▶ _Try it_
Copy exactly the line containing "Screen dimensions: 512x316" and all lines after it, through the last line of the material below; omit everything before it.
(Data records)
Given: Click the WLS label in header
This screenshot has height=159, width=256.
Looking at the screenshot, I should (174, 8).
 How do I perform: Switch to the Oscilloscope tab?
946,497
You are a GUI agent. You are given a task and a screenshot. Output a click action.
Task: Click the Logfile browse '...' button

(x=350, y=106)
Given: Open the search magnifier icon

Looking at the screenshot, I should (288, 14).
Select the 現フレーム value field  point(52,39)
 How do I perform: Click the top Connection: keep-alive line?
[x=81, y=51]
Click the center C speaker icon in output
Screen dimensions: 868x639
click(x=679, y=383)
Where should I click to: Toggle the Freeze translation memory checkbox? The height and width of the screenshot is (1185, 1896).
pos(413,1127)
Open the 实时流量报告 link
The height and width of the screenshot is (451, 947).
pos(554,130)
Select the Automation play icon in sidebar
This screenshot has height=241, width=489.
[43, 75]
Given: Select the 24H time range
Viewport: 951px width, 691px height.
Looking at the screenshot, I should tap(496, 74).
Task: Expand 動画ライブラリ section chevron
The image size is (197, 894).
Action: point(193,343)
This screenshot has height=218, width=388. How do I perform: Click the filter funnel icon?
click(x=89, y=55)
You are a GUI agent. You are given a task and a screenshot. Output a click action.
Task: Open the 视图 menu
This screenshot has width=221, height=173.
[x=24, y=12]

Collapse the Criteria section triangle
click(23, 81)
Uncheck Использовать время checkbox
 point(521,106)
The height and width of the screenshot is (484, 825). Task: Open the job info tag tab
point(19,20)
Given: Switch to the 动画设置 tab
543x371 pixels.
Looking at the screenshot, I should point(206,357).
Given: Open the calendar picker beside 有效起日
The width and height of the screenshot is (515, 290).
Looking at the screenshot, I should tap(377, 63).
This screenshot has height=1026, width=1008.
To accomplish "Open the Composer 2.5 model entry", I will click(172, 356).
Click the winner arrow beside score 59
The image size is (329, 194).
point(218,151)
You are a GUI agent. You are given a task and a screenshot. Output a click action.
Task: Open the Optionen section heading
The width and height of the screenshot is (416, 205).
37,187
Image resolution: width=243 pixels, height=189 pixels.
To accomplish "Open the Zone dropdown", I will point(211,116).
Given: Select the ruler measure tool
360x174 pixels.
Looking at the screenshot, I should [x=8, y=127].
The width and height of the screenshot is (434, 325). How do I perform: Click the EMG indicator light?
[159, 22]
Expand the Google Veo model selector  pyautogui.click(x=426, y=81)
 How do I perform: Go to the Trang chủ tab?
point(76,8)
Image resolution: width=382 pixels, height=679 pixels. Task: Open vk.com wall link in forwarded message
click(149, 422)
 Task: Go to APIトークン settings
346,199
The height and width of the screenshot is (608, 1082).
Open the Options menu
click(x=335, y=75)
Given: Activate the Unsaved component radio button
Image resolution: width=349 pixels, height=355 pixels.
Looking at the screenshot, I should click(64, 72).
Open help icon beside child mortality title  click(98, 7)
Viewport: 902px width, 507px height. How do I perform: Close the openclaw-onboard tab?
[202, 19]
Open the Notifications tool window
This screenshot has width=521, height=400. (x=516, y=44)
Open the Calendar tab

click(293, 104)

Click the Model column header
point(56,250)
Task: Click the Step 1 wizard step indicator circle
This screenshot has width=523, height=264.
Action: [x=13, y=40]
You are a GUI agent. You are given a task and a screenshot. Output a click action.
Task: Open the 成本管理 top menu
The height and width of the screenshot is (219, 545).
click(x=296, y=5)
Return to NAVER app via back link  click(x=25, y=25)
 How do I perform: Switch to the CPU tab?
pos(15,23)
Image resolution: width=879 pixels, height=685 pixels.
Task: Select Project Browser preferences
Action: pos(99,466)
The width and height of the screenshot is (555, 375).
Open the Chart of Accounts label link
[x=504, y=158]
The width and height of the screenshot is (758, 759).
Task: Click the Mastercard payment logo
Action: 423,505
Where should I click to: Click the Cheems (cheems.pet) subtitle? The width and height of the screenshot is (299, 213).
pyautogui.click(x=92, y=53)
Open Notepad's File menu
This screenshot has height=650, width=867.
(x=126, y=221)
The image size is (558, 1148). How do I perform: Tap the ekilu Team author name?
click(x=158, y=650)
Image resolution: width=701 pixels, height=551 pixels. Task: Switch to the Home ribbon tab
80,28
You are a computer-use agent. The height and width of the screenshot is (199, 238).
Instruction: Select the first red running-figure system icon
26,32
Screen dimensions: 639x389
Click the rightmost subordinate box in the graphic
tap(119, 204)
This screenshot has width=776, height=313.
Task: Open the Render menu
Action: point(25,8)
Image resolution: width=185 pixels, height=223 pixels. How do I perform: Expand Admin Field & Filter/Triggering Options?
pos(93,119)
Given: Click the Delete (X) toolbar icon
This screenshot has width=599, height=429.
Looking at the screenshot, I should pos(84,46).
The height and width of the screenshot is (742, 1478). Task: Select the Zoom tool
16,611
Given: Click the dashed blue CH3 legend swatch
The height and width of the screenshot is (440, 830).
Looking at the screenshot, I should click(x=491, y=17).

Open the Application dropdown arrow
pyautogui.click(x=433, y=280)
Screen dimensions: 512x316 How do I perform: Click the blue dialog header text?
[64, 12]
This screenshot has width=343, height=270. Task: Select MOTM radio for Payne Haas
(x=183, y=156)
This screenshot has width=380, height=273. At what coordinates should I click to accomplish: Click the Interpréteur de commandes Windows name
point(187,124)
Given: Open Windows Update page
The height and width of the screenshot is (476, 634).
(End Data records)
▶ _Answer to this exercise_
Screen dimensions: 512x316 How do I perform: Click the blue dialog header text?
[64, 12]
This screenshot has width=343, height=270. Task: Select MOTM radio for Payne Haas
(x=183, y=156)
This screenshot has width=380, height=273. At what coordinates should I click to accomplish: Click the Interpréteur de commandes Windows name
point(187,124)
Given: Open Windows Update page
The height and width of the screenshot is (476, 634).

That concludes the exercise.